TASK PROMPT: Rewrite the listing below as a JSON list of strings, with one string per line and blank lines omitted. Include only the lines from the one containing "Given: Select the Magic Fill tab" through the end of the listing, inclusive.

DATA TO USE:
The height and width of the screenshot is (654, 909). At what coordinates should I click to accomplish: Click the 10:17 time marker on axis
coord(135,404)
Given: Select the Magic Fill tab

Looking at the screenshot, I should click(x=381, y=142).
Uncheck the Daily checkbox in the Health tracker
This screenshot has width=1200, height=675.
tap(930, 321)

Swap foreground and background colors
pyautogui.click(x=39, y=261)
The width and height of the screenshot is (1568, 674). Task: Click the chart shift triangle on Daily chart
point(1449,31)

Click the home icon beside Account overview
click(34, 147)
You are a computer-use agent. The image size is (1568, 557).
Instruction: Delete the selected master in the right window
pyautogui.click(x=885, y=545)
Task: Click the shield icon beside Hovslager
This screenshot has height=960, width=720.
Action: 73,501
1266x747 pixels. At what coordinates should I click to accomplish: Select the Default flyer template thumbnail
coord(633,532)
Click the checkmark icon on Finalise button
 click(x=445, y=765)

SOLUTION:
[
  "Given: Select the Magic Fill tab",
  "Looking at the screenshot, I should click(x=381, y=142).",
  "Uncheck the Daily checkbox in the Health tracker",
  "This screenshot has width=1200, height=675.",
  "tap(930, 321)",
  "Swap foreground and background colors",
  "pyautogui.click(x=39, y=261)",
  "The width and height of the screenshot is (1568, 674). Task: Click the chart shift triangle on Daily chart",
  "point(1449,31)",
  "Click the home icon beside Account overview",
  "click(34, 147)",
  "You are a computer-use agent. The image size is (1568, 557).",
  "Instruction: Delete the selected master in the right window",
  "pyautogui.click(x=885, y=545)",
  "Task: Click the shield icon beside Hovslager",
  "This screenshot has height=960, width=720.",
  "Action: 73,501",
  "1266x747 pixels. At what coordinates should I click to accomplish: Select the Default flyer template thumbnail",
  "coord(633,532)",
  "Click the checkmark icon on Finalise button",
  " click(x=445, y=765)"
]